### Directions
Say how many lines in the records include the string "Default", adding no other words.

[Dataset items]
━━━━━━━━━━━━━━━━━━━━

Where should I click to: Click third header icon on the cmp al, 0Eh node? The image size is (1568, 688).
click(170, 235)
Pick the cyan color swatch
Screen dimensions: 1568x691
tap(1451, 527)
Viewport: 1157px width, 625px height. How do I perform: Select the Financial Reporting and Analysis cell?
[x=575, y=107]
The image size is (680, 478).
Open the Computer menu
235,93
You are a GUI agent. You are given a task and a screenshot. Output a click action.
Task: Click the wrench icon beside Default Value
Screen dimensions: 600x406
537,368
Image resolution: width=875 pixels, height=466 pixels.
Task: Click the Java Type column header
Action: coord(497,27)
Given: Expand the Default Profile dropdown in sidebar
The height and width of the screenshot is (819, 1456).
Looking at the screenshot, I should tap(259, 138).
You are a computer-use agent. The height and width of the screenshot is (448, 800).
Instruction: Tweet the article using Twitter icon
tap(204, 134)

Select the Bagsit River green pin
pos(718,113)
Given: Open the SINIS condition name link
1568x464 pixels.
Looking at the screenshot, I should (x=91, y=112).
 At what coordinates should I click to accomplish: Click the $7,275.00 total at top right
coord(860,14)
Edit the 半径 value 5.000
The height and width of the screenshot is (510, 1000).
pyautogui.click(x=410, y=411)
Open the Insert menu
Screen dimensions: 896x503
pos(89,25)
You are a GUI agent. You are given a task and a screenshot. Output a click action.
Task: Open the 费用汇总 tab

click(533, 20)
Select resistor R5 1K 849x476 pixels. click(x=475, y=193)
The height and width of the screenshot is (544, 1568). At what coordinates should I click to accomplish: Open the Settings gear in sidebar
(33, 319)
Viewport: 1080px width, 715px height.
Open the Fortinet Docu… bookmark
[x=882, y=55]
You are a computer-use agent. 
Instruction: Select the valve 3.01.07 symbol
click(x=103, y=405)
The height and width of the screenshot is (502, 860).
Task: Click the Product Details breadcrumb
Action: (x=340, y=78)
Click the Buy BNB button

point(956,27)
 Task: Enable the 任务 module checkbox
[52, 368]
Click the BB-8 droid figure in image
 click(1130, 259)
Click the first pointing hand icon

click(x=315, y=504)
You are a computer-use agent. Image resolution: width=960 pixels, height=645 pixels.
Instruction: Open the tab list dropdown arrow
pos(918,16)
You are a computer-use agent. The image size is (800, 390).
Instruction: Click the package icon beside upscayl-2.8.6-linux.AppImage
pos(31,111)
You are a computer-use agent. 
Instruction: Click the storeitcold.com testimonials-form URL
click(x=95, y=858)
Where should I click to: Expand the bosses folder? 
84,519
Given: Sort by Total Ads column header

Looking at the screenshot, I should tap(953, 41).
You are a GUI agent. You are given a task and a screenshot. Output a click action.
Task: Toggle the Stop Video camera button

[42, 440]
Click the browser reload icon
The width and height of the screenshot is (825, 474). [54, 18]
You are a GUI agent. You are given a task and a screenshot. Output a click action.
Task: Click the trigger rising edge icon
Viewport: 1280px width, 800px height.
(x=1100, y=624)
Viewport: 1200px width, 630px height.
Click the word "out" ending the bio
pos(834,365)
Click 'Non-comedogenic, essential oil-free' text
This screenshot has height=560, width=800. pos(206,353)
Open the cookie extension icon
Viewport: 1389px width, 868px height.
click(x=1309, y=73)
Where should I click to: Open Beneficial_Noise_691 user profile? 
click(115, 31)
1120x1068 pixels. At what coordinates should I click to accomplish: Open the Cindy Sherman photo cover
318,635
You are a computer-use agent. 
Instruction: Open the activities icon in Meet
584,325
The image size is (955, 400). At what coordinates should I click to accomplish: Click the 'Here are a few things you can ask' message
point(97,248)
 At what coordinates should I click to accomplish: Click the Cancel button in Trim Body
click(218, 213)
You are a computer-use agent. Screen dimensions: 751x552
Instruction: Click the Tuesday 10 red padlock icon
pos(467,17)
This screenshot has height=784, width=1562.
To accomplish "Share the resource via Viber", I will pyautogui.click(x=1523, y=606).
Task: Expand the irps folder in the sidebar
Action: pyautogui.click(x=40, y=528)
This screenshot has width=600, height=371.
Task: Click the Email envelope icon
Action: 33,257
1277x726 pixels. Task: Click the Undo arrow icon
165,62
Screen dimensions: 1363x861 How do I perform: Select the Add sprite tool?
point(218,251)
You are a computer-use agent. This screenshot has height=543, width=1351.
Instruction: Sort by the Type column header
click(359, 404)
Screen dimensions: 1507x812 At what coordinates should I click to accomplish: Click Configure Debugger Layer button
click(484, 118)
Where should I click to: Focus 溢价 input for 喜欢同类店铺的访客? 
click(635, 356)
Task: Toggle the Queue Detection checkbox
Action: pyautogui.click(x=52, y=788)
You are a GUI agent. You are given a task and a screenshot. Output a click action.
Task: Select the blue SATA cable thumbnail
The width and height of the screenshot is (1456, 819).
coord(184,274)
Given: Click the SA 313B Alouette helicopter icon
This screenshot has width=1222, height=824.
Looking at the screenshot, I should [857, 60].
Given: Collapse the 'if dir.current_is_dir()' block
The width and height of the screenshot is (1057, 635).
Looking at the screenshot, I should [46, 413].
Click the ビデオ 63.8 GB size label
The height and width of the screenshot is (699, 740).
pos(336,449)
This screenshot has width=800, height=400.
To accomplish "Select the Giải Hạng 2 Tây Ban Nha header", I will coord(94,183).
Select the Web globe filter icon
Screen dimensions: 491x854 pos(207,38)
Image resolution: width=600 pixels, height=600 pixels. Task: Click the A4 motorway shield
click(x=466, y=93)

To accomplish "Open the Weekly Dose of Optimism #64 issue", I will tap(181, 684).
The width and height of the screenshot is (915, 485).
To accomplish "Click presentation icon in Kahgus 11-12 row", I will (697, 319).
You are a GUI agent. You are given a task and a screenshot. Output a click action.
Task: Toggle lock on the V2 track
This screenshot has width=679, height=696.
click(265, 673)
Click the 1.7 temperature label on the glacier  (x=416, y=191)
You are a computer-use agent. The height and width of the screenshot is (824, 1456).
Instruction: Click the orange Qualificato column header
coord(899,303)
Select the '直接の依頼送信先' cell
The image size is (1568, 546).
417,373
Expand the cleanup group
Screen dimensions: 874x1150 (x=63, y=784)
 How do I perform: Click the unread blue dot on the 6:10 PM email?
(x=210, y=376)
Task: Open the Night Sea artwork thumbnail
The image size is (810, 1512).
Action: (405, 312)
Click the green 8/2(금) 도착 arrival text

━━━━━━━━━━━━━━━━━━━━

### Solved exercise
2